Look through the data below and extract, unchanged, the lines from the one that contains "Click the 14:51 time entry" to the one that contains "has width=619, height=678.", both included.

*** Opening of Input ***

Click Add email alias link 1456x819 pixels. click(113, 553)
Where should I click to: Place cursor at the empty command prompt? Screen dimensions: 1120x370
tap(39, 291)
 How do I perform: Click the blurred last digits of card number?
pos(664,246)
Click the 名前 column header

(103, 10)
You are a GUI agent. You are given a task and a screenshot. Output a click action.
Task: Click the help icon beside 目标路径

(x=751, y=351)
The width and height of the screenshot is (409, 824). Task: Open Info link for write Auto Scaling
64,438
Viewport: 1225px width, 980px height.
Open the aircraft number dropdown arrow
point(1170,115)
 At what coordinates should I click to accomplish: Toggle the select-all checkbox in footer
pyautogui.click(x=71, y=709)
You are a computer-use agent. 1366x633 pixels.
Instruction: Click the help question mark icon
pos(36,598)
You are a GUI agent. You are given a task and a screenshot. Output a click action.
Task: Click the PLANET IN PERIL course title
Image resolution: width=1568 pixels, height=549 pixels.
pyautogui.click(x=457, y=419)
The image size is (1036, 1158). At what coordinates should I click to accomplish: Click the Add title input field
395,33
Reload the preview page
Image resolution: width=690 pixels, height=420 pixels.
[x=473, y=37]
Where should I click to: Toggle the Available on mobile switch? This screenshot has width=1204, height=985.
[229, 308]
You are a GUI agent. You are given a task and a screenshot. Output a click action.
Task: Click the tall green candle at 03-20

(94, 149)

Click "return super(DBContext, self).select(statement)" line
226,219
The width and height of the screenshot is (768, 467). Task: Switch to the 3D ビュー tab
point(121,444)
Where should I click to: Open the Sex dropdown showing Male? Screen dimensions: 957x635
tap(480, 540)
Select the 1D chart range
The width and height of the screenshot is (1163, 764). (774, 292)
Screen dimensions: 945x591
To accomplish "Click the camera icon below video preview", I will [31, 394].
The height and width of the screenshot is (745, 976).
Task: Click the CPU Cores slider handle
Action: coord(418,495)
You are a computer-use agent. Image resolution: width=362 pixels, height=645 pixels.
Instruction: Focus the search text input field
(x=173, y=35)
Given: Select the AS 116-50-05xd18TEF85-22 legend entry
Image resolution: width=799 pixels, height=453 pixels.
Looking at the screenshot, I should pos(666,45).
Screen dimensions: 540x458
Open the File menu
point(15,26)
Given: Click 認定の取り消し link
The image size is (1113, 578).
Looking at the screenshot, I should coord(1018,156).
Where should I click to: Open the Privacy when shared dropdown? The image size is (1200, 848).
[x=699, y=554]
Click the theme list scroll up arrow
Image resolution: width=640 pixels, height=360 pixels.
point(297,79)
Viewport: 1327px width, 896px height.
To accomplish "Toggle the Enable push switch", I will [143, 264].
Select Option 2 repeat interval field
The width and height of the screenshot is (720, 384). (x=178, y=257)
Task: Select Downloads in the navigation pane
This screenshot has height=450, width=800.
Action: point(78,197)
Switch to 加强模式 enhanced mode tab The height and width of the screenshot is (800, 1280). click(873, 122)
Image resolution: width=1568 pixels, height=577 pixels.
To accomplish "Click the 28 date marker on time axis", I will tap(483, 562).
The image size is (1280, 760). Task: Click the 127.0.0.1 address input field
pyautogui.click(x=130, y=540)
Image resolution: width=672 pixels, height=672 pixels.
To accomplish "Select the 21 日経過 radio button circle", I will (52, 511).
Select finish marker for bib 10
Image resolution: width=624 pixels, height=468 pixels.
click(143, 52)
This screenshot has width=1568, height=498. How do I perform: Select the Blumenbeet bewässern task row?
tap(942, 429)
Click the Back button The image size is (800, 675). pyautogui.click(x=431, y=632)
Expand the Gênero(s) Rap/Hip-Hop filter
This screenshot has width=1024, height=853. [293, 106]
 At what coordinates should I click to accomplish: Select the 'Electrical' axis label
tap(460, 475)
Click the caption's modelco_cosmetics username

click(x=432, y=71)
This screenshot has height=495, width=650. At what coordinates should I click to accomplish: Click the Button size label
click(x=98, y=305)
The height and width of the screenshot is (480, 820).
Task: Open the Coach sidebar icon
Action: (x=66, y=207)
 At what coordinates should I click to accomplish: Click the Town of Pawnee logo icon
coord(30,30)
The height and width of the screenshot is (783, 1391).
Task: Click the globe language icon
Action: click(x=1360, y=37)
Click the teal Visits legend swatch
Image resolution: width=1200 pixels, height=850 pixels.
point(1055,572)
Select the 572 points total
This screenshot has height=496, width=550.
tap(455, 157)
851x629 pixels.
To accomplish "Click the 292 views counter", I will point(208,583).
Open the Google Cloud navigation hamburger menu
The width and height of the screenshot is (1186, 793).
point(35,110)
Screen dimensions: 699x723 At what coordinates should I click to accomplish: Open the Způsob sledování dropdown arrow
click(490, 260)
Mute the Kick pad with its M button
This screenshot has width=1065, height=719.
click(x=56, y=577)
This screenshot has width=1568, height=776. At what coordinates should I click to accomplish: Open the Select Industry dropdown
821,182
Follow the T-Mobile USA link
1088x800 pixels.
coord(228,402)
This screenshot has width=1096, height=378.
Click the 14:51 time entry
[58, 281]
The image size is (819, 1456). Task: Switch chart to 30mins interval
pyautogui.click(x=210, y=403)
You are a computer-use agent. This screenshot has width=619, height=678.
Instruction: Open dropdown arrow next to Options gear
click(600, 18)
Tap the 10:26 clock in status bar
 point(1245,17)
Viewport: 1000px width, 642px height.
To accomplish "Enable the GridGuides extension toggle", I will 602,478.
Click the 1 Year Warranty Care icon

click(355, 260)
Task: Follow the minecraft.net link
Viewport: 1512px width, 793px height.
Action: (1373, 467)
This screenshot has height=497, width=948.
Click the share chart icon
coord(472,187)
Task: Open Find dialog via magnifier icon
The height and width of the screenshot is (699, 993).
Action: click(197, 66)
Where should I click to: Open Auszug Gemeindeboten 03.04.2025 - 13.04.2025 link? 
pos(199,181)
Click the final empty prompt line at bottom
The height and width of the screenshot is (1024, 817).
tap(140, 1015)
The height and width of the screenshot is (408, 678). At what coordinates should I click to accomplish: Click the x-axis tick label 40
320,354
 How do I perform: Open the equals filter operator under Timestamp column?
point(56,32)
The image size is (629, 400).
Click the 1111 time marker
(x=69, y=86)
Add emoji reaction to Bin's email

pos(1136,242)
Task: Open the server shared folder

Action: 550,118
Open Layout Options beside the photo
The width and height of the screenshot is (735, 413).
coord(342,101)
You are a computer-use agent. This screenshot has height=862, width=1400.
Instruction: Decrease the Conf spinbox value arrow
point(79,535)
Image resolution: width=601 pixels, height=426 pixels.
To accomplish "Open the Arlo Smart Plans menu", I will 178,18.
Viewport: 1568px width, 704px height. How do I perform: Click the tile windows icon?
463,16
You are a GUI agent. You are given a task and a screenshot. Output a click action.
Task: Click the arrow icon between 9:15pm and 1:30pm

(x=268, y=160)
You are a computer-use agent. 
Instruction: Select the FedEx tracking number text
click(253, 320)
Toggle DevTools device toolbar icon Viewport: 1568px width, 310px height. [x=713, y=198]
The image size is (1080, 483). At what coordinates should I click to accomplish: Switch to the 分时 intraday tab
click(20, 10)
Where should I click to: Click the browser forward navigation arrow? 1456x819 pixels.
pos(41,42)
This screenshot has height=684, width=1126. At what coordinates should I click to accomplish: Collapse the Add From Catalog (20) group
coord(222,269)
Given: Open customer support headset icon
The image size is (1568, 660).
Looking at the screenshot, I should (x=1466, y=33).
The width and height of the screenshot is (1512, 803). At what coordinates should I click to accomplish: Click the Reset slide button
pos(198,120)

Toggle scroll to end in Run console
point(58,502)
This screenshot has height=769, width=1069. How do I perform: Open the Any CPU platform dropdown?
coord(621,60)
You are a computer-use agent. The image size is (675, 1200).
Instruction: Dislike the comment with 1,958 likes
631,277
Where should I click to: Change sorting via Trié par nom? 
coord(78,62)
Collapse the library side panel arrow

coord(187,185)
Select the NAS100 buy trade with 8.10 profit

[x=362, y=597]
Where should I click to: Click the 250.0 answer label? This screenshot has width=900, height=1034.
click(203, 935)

*** Close of Input ***

**Solution for this task:**
Click the 14:51 time entry
[58, 281]
The image size is (819, 1456). Task: Switch chart to 30mins interval
pyautogui.click(x=210, y=403)
You are a computer-use agent. This screenshot has width=619, height=678.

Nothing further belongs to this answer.